View Full Version : I'm not into Great Men history, but...
JimmyJazz
19th October 2008, 20:05
What if Lenin had not died young? What if his leadership career had been like that of Fidel Castro, where he had lived to be an old man and finally retired from power at age 82 (in 1952)?
How would the world have been, or be, different? Be specific!
Just a note: I don't think such speculation is great men history at all. The great man fallacy is thinking that a single person can achieve huge empires without an army, or huge harvests without a great mass of farmers. But the idea that decisive leadership can turn the course of history one direction or the other, when the masses are mobilized and open to radical change, is not silly at all imo. When the prison population is angry and restless, a single guard turning their head away for a second can be the difference between a riot and the status quo.
Tower of Bebel
19th October 2008, 20:55
What if Lenin had not died young? What if his leadership career had been like that of Fidel Castro, where he had lived to be an old man and finally retired from power at age 82 (in 1952)?
How would the world have been, or be, different? Be specific!.
That's a difficult question. The contradiction between marxist theory and the material circumstance already manifested themselves early on. The Bolsheviks made some temporary retreats (many of which were already criticized by the communist left and Rosa Luxemburg as early as 1918); and they succeeded in defeating the insurgency, but at huge costs. Lenin died when contradictions were enormous. For example, while internationalist, radical-democratic revolutionaries were in power the international revolution was defeat and the population of the Soviet Union had to live under harsh and "undemocratic" conditions. The Bolsheviks had a small base of support: the revolutionary vanguard; but many workers and farmers were revolting (Kronstadt, Petrograd, Kiev, etc.) to both ameliorate their living standards and for soviet-democracy.
I really don't know what would have happened if Lenin didn't die in 1924. I don't think he would have lead the party for much longer. Maybe imprisonment, as pointed out by Krupskaya, isn't farfetched at all.
Labor Shall Rule
20th October 2008, 15:12
If Lenin lived longer, he'd likely work on overcoming how rural agricultural development required greater urban industrial output for reproduction and expansion — hence, a continuation of state-monopoly capitalist enterprises. Once he did (which is what Soviet Russia did do by 1929) the kulaks and the urban capitalist firms engaged in small-scale production would be widely appropriated, and collectivization would occur.
Russia was arrested to social relations that dictated the way that things were done organizationally—soviet democracy, shop-floor voting, and even factions within the Party itself would not continue during Lenin's continued 'rule', and if Vlad chose (hypothetically) to be a anti-bureaucratic partisan, the existing meritocracy would have him shot.
timbaly
21st October 2008, 22:42
What if Lenin had not died young? What if his leadership career had been like that of Fidel Castro, where he had lived to be an old man and finally retired from power at age 82 (in 1952)?

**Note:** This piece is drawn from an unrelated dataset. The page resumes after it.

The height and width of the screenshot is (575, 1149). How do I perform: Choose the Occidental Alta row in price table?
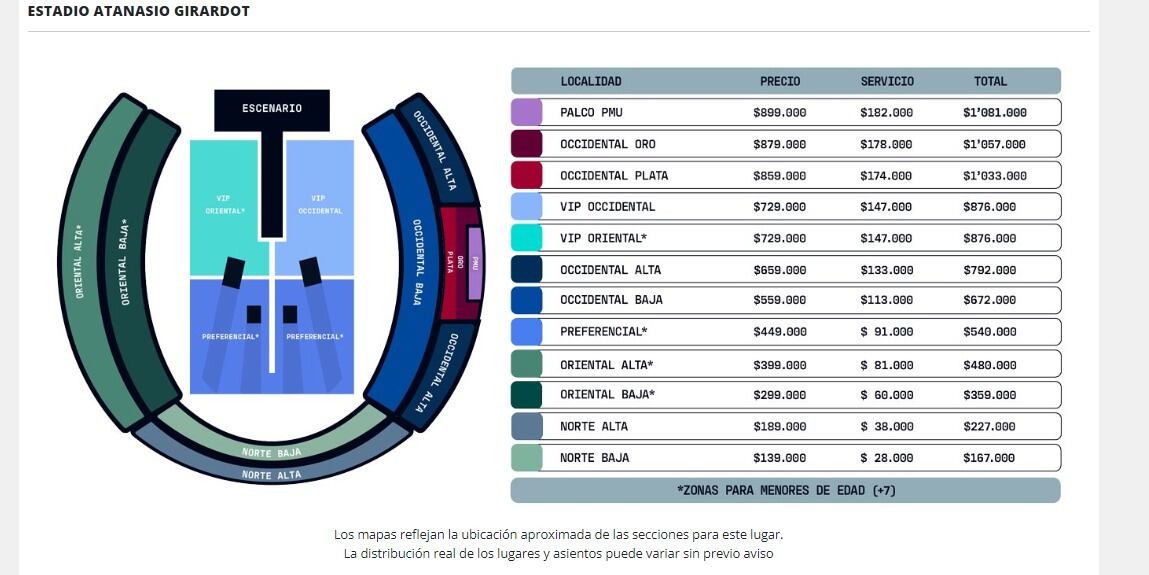tap(785, 269)
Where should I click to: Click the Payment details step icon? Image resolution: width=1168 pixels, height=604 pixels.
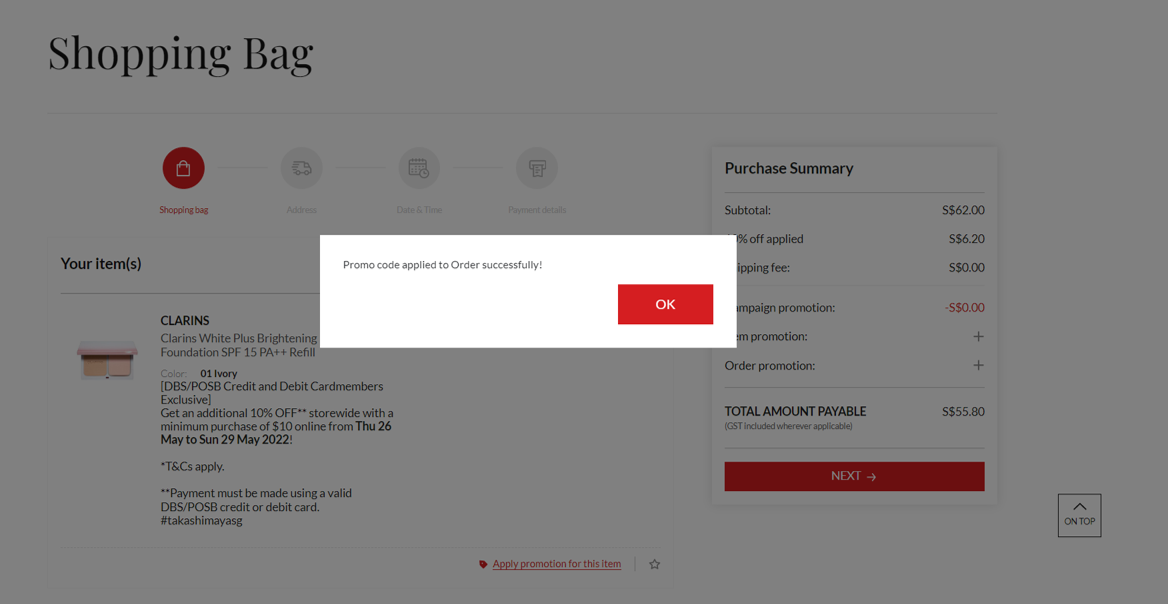537,168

How would the world have been, or be, different? Be specific!
Stalinists wouldn't exist. Other than that who can really say? If you insert Lenin into history up until 1952 his very presence could really have changed the world dramatically. When I say this I don't mean it in the superman/heroic figure sense. If he was leader it would have changed the lives of so many other people. Then those people would have needed up interacting with other people differently. Would Molotov have the cocktail named after him? Would Frida Kahlo have created the same paintings she did? Would there be as many stautes of Lenin as there are today? Would the Poland have been jointly invaded in 1939? Who really can answer any of those questions?
Led Zeppelin
21st October 2008, 22:44
I'm not going to say "probably" or "most likely" regarding this because that would be stupid and pointless, but I think he would've been a victim of the Thermidorian reaction. :)
JimmyJazz
23rd October 2008, 03:09
I'm not going to say "probably" or "most likely" regarding this because that would be stupid and pointless, but I think he would've been a victim of the Thermidorian reaction. :)

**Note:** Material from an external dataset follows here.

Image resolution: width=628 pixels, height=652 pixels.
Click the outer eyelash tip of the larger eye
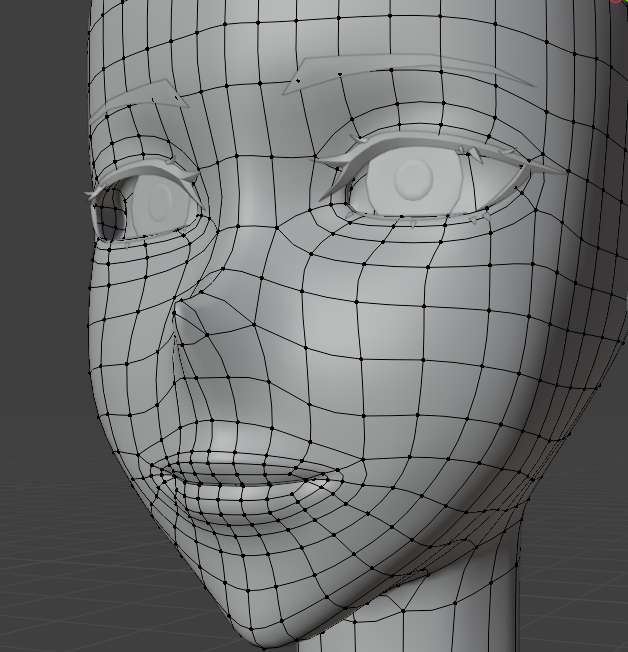click(x=553, y=171)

Isn't this sort of like admitting that Stalin only did what was necessary?
jake williams
23rd October 2008, 05:03
Well I think as has been said, it would've prevented the growth of Stalinism, but that would have had extremely unpredictable and undecideable consequences. For example, it's very hard to try to guess how Lenin, or even just non-Stalinist Russia, would have dealt with the rise of fascism.
Herman
23rd October 2008, 11:30
If Lenin had been alive longer, we'd all be speaking Russian!
Jokes aside, it's hard to know. The NEP would have probably lasted longer, that's for sure.